Simply stated, the position of the plaintiff is that the disclosure material provided by Global was so deficient as to amount to a failure to provide a disclosure document in the first place. As a result, the argument continues, the plaintiff was entitled to exercise a right of rescission under s. 6(2).
[12] It may thus be seen that the remedy for non-disclosure is significant. This is consistent with the underlying philosophy of the statute. This topic was commented upon by Mesbur J. in 1159607 Ontario Inc. v. Country Style Food Services Inc. 2012 ONSC 881 at para. 71 (S.C.J.) ("Country Style") as follows:
The Arthur Wishart Act came into force in 2000. It is a franchisee-friendly piece of legislation designed specifically to protect the interests of franchisees, particularly when it comes to the issue of disclosure. The Court of Appeal described the purpose of the Act in this way in Personal Service Coffee Corp. v. Beer (c.o.b. Elite Coffee Newcastle):
It is clear, therefore, that the focus of the Act is on protecting the interests of franchisees. The mechanism for doing so is the imposition of rigorous disclosure requirements and strict penalties for non-compliance.
[Footnote omitted.]
[13] In Country Style, Mesbur J. held that the withholding of a material fact from disclosure made the disclosure made by the franchisor completely inadequate and tantamount to no disclosure. She went on to hold that non-disclosure of material facts meant there was not compliance with the Act as to the required disclosure and constituted the equivalent of no disclosure at all: see paras. 109 and 110. To the same effect is the decision of Wilton-Siegel J. in Sovereignty Investment Holdings, Inc. v. 917-6907 Quebec Inc., 2008 57450 (ON SC), 2008 O.J. No. 4450 (S.C.J.) ("Sovereignty Investment"). In that case, documents were provided to the franchisee prior to execution of the agreement; it argued that the documentation was deficient in a number of ways. Wilton-Siegel J. held that the deficiencies and the disclosure provided by the franchisor were such that the franchisor had failed to deliver a disclosure document for purposes of the Act. As a result, he held the franchisee entitled to exercise a right of rescission under s. 6(2) some 21 months after the franchise agreement was signed.

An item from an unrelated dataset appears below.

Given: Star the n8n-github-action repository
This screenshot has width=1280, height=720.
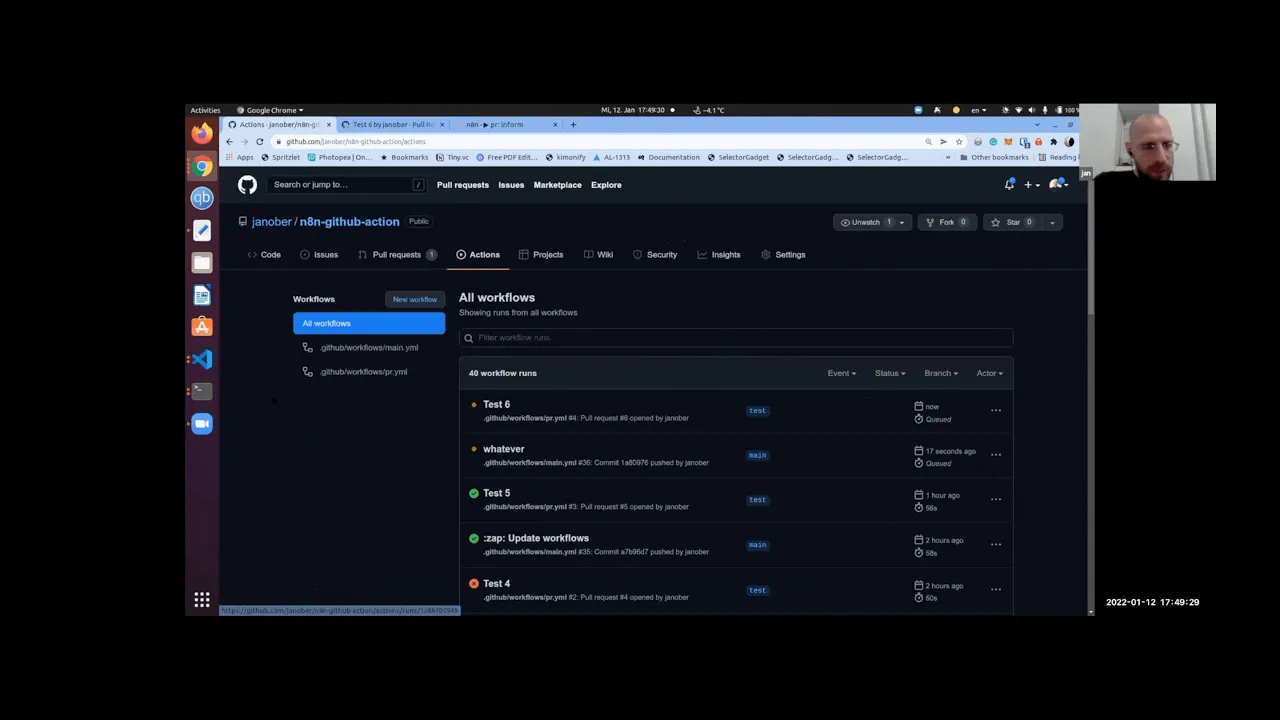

[14] Thus there is good authority for the proposition that deficient disclosure might amount to non-disclosure sufficient to preserve an ongoing right of rescission for up to 2 years after the franchise agreement is signed. That is the plaintiff's contention in the present case. The subject of disclosure and the form in which it is to be provided was discussed by the Court of Appeal for Ontario in 1490664 Ontario Ltd. v. Dig This Garden Retailers Ltd. (2005), 2005 25181 (ON CA), 256 D.L.R. (4th) 451, [2005] O.J. No. 3040, (C.A.) ("Dig This Garden") where at paras. 15, 16, 18 and 19 the Court said the following:
15 It is perfectly clear from the language used in s. 5 of the Act that disclosure is to be made in one "disclosure document". All of the required and prescribed information is to be included in that one document and it is to be accurate, clear, and concise - and all delivered at one time. Here the appellants concede that at best they provided only 70 per cent of the information required to be disclosed. Even that, it is obvious, was provided in bits and pieces over time and not in one document delivered at one time.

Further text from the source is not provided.